Other pillars are designed to eliminate constraints on short-term downed aircraft; improve organizational-level maintenance and safety near the flight line; renovate the supply chain; improve how systems are sustained; and streamline infrastructure sustainment to support fundamental changes.

As the command contact to BCG, Champagne acts as the facilitator to arrange resources and work requests.

“I’m the contact person to get rigger support, prints, or whatever they need to transform the particular production workshop we’re working in,” she said.

The Super Hornet components production was the first targeted by BCG, with an emphasis on single and double canopies and generator control units (GCU).

“Initially we started with those components but the shop may work on other airframes as well,” she said.

“Over time, as we pull away and go other shops, under the program, they will continue to fold in the rest of the workload and use the same process and procedures to manage the non-E and F workload. That way, all of our customers are happy instead of just one.”

Eventually, all FRCSW shops and off-site locations will undergo the NSS transformation. To date, all of the shops in Building 250 have been completed, most of those in Building 472 and the three main avionics shops, as well.

Programs that are heavily aligned to AIRSpeed, like the E-2 production line, don’t need a complete revamping of their procedures, Champagne noted.

“They were pretty Lean and had a lot of visual cues throughout. We really didn’t have to do a lot. They just needed to start the process of meetings and holding people accountable, using the actual NSS system to run their program,” she said.

Champagne and BCG are currently assessing the LM2500 engine program and plant maintenance.

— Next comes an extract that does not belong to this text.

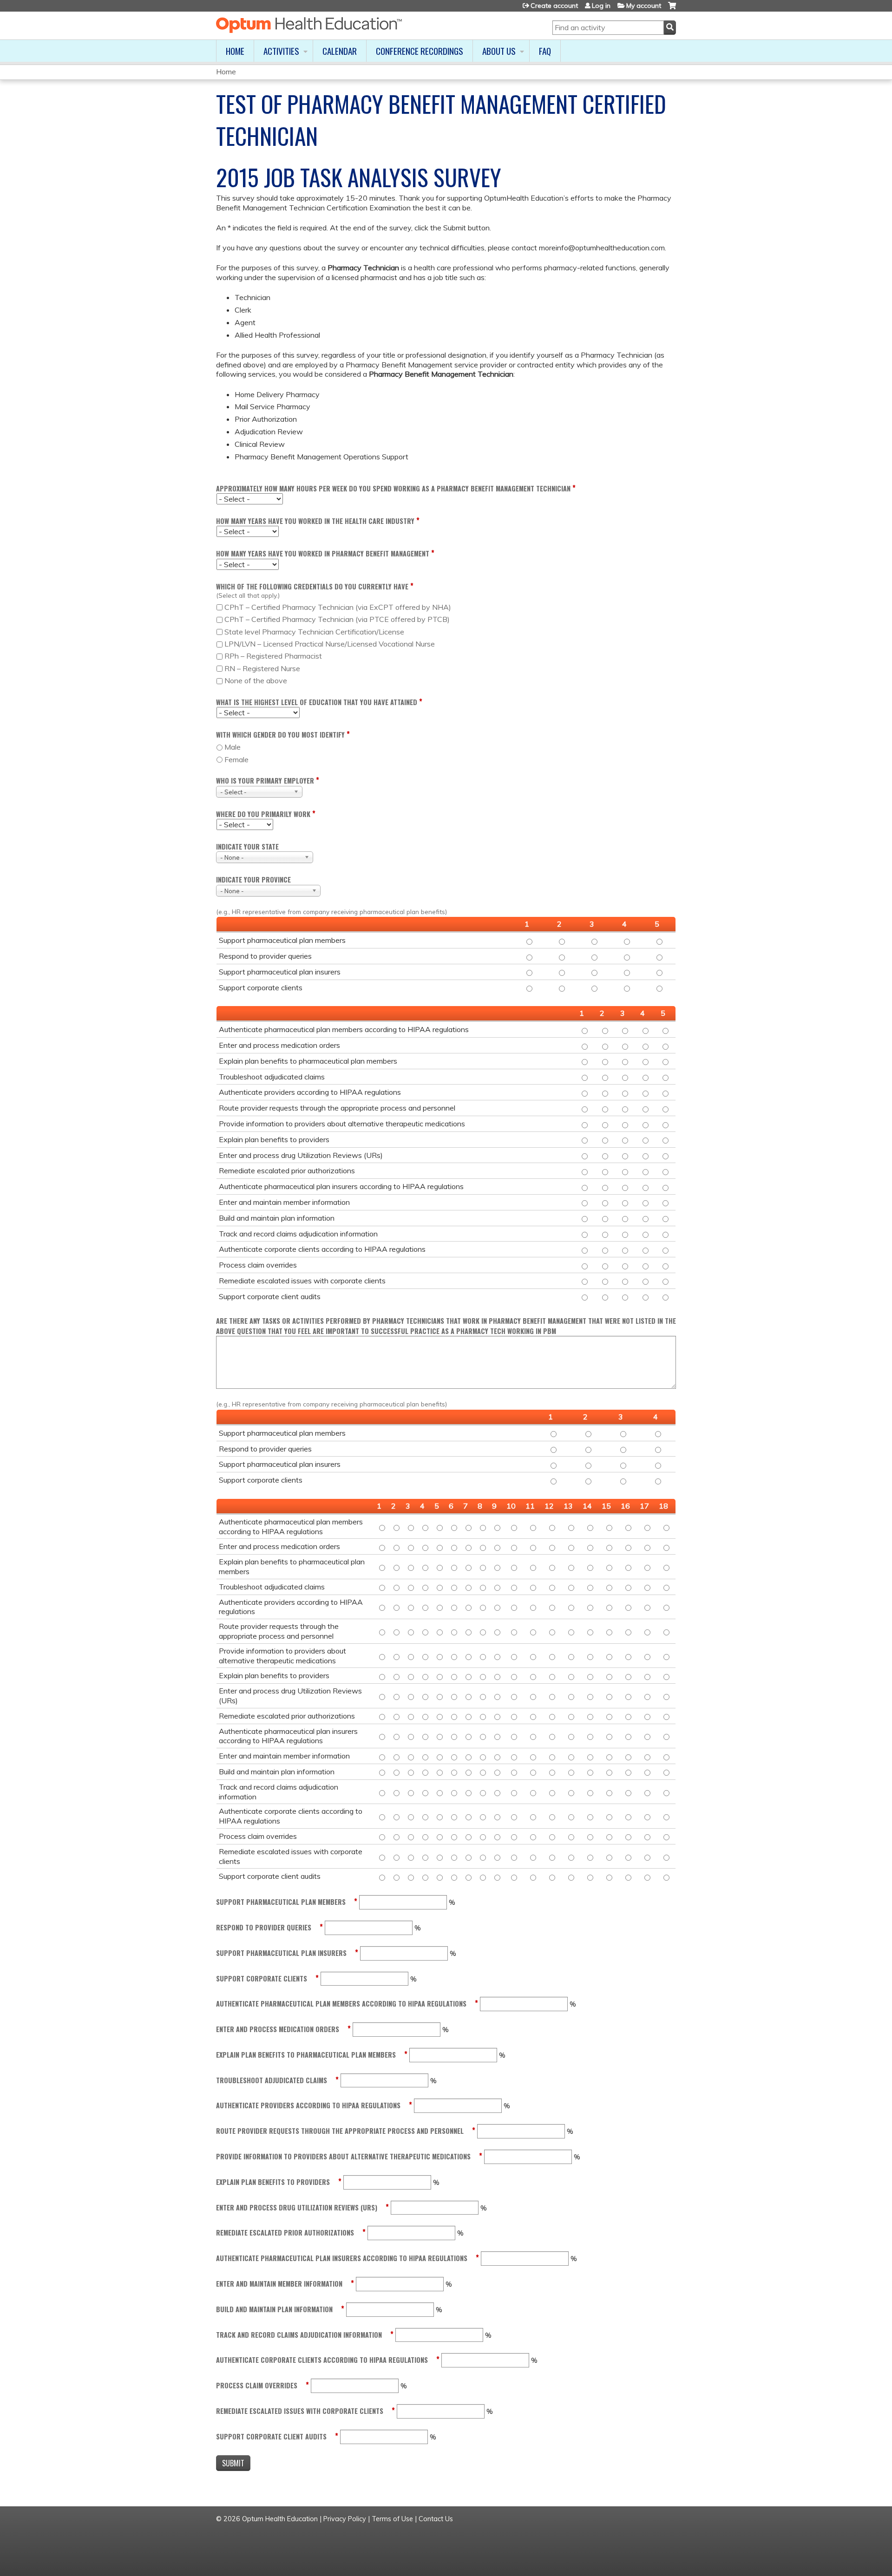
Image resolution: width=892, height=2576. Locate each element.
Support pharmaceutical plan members (281, 1902)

“It’s been a great experience,” she said. “To see the appreciation from the shop personnel, and the supervision and leadership in the programs getting the attention they need — they’re very appreciative of that. And I got to see people who are now DPMs who went through the apprentice program when I was the apprentice programmer. It’s impressive to see how well they’re doing and how they’re dedicated to the success of this program.”

Champagne will complete 32 years of service to the command this year.